Por una vez Nigel no se sintió conmovido ante lo que consideraba uno de los mejores exponentes de poesía sacra en el idioma inglés. Mientras sostenía en la mano el libro abierto, haciendo ruidos convencionales con la garganta y abriendo y cerrando la boca en forma rítmica, pero improbable (mientras uno de los más pequeños del coro lo contemplaba con una mezcla de espanto y fascinación), sus pensamientos volvían a los acontecimientos de los días anteriores. ¿Quién había matado a Yseut Haskell? Robert Warner aparecía como el candidato más probable, pero costaba decir cómo había podido hacerlo. ¿Acaso fraguando el suicidio antes de cometer el crimen? Pero no, era absurdo; únicamente hipnotizada se habría prestado Yseut a ese juego. Pensó, mientras el doctor ilustraba su tesis demostrando la vanidad de los embates del oleaje bravío, si habría sabido quién la mataba, y entonces comprendió que, en el doloroso instante postrero, tenía que haber visto a su asesino. Esas quemaduras de pólvora…, habían disparado a quemarropa, alcanzándola en plena frente…

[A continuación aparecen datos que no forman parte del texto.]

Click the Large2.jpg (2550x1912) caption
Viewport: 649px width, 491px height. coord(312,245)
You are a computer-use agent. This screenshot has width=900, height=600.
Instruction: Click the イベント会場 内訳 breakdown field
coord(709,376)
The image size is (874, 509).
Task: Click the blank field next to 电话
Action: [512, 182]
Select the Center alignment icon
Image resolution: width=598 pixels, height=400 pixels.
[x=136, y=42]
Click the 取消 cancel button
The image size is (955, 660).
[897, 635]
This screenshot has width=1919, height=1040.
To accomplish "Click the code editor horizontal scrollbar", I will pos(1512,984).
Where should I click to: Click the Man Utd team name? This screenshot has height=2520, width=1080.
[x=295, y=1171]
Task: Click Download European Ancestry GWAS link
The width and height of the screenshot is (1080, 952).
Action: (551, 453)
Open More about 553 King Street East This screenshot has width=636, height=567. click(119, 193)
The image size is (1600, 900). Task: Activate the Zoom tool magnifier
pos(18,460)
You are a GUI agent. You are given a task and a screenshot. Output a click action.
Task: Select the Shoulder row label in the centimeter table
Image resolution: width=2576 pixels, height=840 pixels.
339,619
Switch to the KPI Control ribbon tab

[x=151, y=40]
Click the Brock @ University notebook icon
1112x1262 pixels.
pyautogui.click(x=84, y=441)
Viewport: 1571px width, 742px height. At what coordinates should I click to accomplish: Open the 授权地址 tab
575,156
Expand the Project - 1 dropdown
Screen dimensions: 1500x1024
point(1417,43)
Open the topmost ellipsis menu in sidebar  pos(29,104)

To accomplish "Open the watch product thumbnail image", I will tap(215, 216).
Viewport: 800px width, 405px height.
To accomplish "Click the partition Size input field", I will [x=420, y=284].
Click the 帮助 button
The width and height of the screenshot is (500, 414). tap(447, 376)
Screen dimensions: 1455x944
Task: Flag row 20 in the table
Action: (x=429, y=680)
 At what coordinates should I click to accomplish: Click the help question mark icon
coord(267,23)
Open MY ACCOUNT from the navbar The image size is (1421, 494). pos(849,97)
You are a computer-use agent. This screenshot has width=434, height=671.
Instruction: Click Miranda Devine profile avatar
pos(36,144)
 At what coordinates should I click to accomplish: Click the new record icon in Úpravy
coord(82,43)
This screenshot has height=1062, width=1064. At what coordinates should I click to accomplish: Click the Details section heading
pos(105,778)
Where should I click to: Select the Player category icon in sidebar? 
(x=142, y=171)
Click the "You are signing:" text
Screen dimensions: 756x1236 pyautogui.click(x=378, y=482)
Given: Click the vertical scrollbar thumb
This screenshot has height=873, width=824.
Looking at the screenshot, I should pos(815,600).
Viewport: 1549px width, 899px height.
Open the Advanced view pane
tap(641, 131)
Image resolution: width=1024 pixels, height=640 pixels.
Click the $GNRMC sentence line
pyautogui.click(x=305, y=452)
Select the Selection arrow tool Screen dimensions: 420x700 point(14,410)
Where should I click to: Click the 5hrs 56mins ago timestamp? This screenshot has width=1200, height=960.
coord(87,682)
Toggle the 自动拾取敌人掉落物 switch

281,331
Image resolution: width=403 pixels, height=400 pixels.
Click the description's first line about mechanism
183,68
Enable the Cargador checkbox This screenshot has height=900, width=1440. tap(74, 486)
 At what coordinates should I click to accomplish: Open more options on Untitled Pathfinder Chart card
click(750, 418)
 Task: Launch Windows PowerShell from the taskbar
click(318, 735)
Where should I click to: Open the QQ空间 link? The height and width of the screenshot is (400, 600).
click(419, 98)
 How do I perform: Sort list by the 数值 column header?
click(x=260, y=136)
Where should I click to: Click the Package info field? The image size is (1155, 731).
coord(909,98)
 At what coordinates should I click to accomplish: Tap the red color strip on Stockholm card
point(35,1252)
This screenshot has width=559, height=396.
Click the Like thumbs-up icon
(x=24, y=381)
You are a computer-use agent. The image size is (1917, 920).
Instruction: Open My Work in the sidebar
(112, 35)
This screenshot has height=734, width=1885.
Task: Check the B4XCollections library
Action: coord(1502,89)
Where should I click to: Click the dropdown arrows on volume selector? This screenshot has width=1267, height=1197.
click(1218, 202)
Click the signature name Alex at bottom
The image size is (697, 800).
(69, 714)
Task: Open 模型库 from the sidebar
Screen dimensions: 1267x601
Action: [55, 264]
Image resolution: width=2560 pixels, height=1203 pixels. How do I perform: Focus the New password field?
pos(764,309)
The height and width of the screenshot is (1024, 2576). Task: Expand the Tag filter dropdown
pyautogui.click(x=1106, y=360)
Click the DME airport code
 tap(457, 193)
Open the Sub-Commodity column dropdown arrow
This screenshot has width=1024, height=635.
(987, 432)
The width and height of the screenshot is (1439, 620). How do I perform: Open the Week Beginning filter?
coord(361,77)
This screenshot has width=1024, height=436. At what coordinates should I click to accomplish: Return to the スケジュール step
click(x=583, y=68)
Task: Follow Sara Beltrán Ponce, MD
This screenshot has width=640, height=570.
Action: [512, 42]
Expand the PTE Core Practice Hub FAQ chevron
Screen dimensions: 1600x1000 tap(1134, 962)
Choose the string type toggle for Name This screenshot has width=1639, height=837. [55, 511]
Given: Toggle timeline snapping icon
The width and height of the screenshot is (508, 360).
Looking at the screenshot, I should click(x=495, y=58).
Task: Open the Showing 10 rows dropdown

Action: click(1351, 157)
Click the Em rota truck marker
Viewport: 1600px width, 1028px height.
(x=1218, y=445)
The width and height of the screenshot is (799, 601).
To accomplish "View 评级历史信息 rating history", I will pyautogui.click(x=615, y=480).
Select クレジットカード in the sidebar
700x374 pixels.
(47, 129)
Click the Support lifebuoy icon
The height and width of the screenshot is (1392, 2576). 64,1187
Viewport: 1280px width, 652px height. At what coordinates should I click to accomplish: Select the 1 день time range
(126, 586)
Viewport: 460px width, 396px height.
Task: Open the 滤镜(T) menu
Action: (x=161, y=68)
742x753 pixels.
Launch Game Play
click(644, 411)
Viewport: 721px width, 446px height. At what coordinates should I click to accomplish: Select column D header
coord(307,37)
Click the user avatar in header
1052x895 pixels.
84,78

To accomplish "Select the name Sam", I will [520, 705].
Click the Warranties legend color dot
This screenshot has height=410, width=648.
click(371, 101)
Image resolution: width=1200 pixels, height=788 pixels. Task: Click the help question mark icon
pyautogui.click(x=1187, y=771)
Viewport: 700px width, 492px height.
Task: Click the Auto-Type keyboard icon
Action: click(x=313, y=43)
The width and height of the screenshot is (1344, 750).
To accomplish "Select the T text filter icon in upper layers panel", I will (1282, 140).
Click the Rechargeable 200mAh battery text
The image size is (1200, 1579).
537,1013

«Mis muy amados hermanos, dicen las Escrituras…» Nigel se apresuró a correr con el pie la almohadilla y se dejó caer de hinojos al tiempo que echaba un vistazo al sitio que ocupaba Fen. Pero el profesor parecía preocupado. Los bancos de los profesores estaban ingeniosamente dispuestos, de manera que nadie de fuera podía ver si estaban arrodillados o no, con el resultado de que la mayoría habían contraído el hábito perezoso e irreverente de desmoronarse sobre los reclinatorios que tenían delante durante las oraciones. El viejo Wilkes, a poca distancia, parecía caído en estado de coma. Nigel recordó la historia que les había contado la noche de aquel viernes fatal (¿sólo habían pasado dos días? Pero parecían dos años) y miró instintivamente hacia la antecámara donde John Kettenburgh, campeón demasiado militante de la fe reformada, había hallado la muerte a manos de Richard Pegwell y sus secuaces. Cave ne exeat… «No perturbes a su fantasma…» Nigel desechó estas vacuas reflexiones para admirar en cambio el canto del salmo, y la maestría con que estaba modulado; tenía ese toque de refinamiento, ese alargar, acortar o corromper las vocales que es prerrogativa de todo buen coro. Los muchachos lo hacían bien; el celador ni siquiera evidenciaba esa tendencia harto común de ejercer su autoridad a gritos. Aquí, sintió Nigel, Donald estaba en su elemento; fuera era incompetente, ineficaz en sus cosas, torpe en sus relaciones; pero aquí tenía indiscutible dominio.